Intravenous but not oral application of nimodipine reduces peak systolic flow velocities in vasospastic cerebral arteries following aneurysmatic subarachnoid hemorrhage

Background: Cerebral vasospasm is a major complication of aneurysmal subarachnoid hemorrhage (SAH) and may cause delayed ischemic neurological deficits (DIND). Nimodipine improves the clinical outcome following SAH. A spasmolytic effect of systemic nimodipine administation, however, has not yet been reported. Methods: We prospectively monitored 20 patients with aneurysmal SAH for the occurrence and severity of cerebral vasospasm by use of transcranial Doppler and duplex ultrasound. All subjects received oral applications of nimodipine. Upon development of vasospasm, the oral medication was replaced by intravenous nimodipine (48mg/day). Results: 17 of the 20 patients developed cerebral vasospasm.
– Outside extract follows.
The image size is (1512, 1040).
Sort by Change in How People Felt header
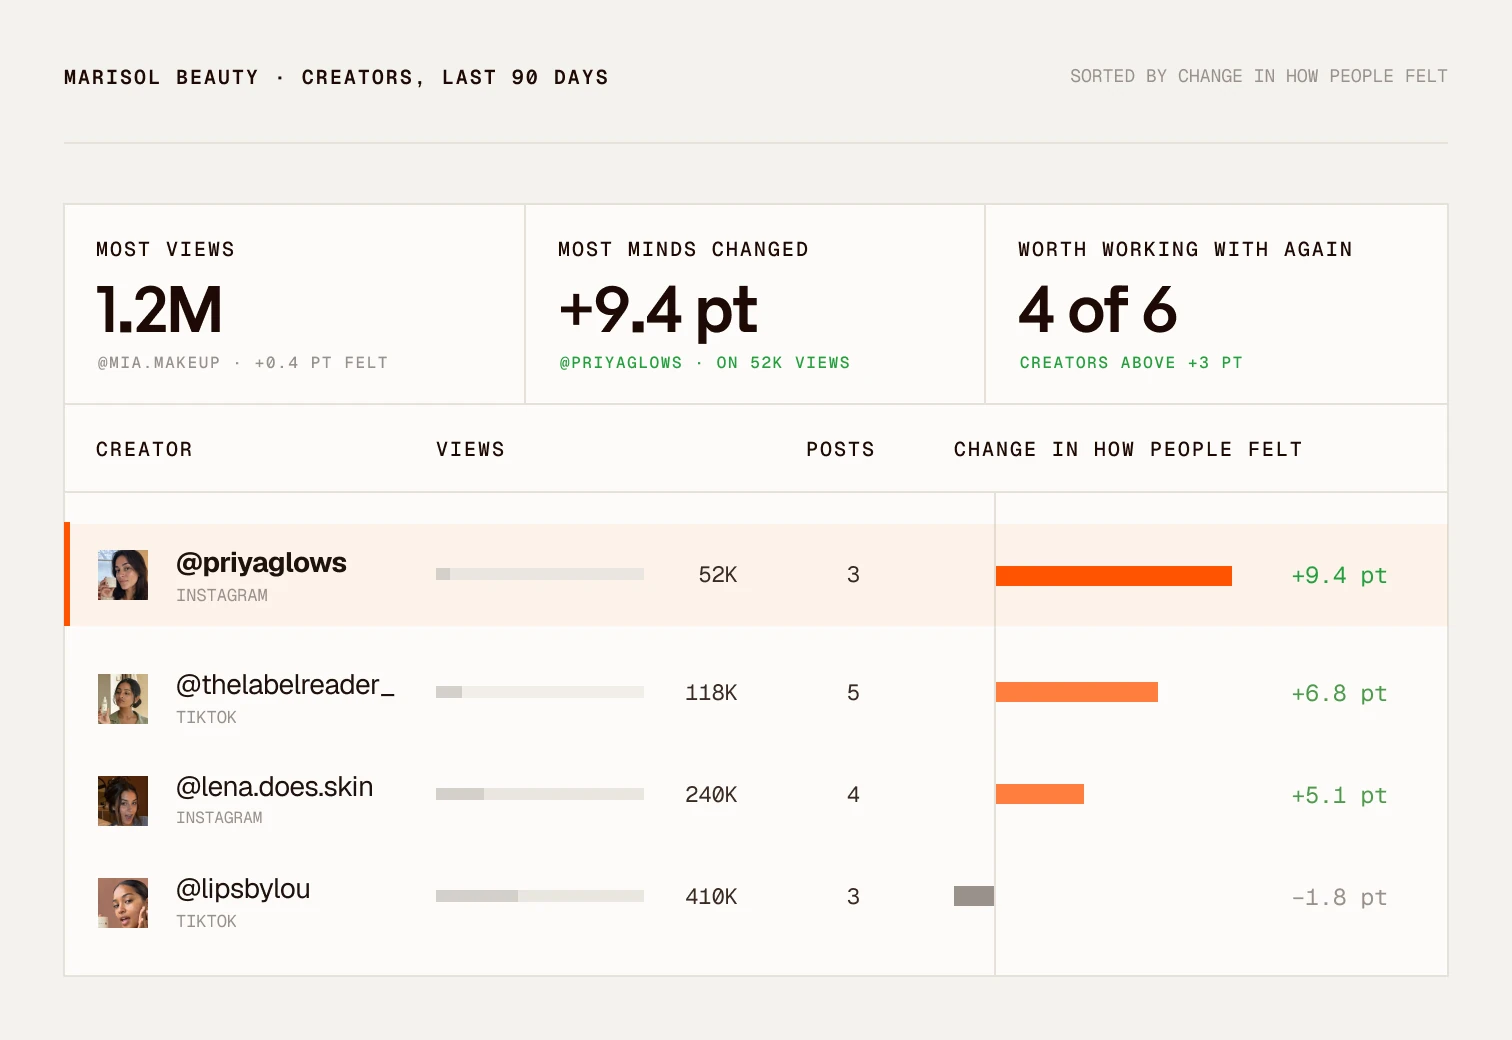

Replacement of oral nimodipine by intravonous nimodipine was associated with a significant reduction of peak systolic flow velocities (PSV) in spastic but not in non-spastic cerebral vessels (-22.3±3.9% vs. -4.4±4.6%; p<0.01). In some cases oralization of intravenous treatment led to a relapse of vasospasm (PSV +46.5±6.6% vs. +0.2±58%; p<0.001)). Conclusion: Intravenous but not oral application of nimodipine reduces the severity of cerebral vasospasms following aneurysmal SAH. Future research may elucidate the impact of the pharmaceutical form on the frequency of vasospastic ischemic lesions in patients with SAH.